The CSI300 index of the largest listed companies in Shanghai and Shenzhen fell 0.5 per cent, to 4,749.89, while the Shanghai Composite Index lost 0.8 per cent, to 4,441.66 points.
The CSI300 index was up 17.3 per cent for April while the SSEC gained 18.5 per cent, the biggest monthly gains since December.
Reflecting sustained optimism, Chinese fund managers will raise the proportion of their portfolios invested in stocks over the next three months, a Reuters poll showed.
Banking shares sagged for the second day, after China's biggest lenders posted their slowest first-quarter profit growth in at least six years as a cooling domestic economy squeezed lending margins and led to a jump in soured loans.

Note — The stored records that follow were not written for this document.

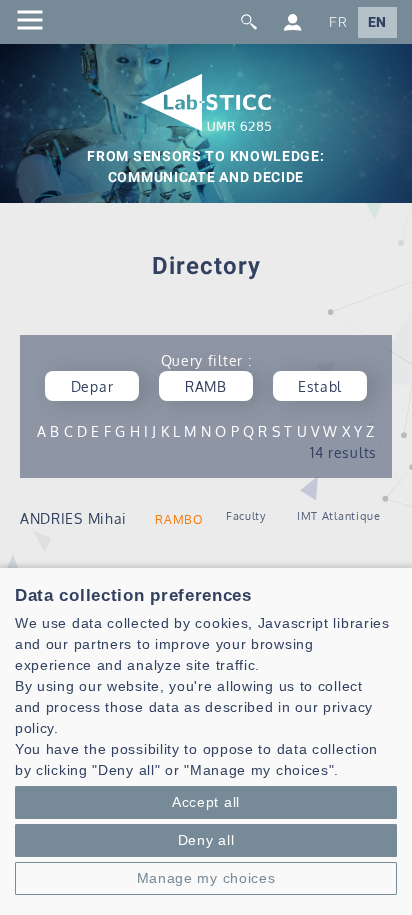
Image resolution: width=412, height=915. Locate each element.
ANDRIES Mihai (73, 518)
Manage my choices (206, 878)
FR (338, 22)
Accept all (206, 802)
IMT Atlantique (339, 515)
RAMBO (179, 519)
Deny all (206, 840)
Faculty (246, 515)
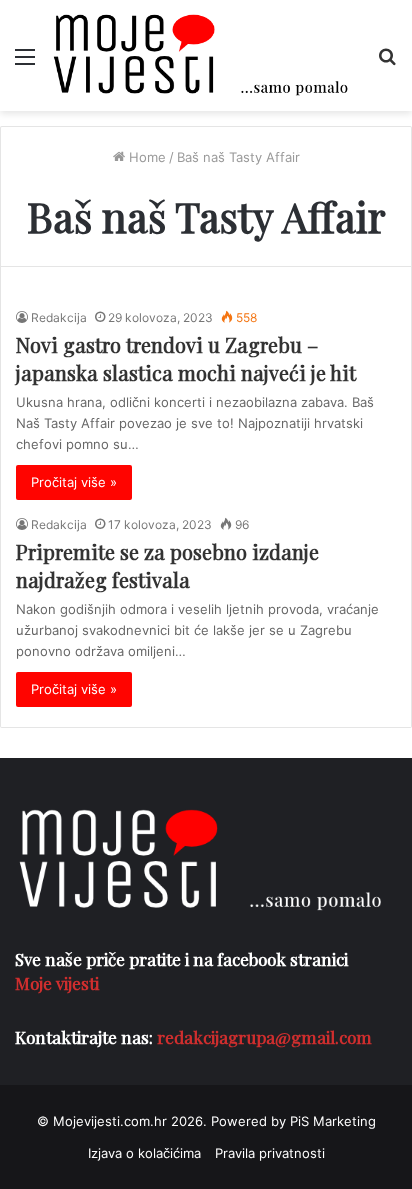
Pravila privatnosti (270, 1153)
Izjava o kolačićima (144, 1153)
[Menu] (25, 63)
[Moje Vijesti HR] (200, 55)
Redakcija (59, 317)
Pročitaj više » (74, 482)
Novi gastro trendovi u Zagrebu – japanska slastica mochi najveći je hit (186, 358)
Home (145, 157)
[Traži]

But the Shenzhen market, home to China's listed start-up companies and small- and medium-sized enterprises was strong, on expectations that China will announce the timetable for the Shenzhen-Hong Kong Stock Connect scheme next month.

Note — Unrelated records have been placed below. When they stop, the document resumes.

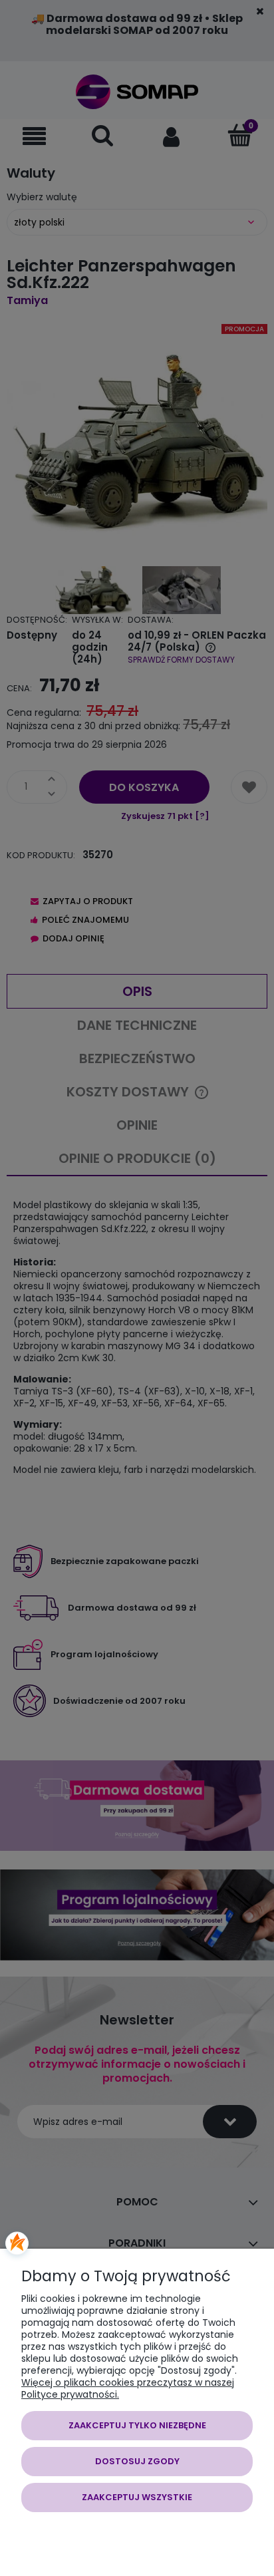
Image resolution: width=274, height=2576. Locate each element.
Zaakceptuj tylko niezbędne (137, 2425)
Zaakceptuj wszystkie (137, 2497)
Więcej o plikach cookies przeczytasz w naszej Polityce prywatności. (127, 2388)
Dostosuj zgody (137, 2461)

Real Estate stocks also jumped, after the National Development and Reform Commission, China's planning agency, said the property market shows signs of recovery, with March transaction volumes in 90 major Chinese cities rising 40.2 per cent from the previous month.
For the trading week, which is shortened by Friday's Labour Day holiday, the CSI300 was up 1.0 per cent while the SSEC gained 1.1 per cent.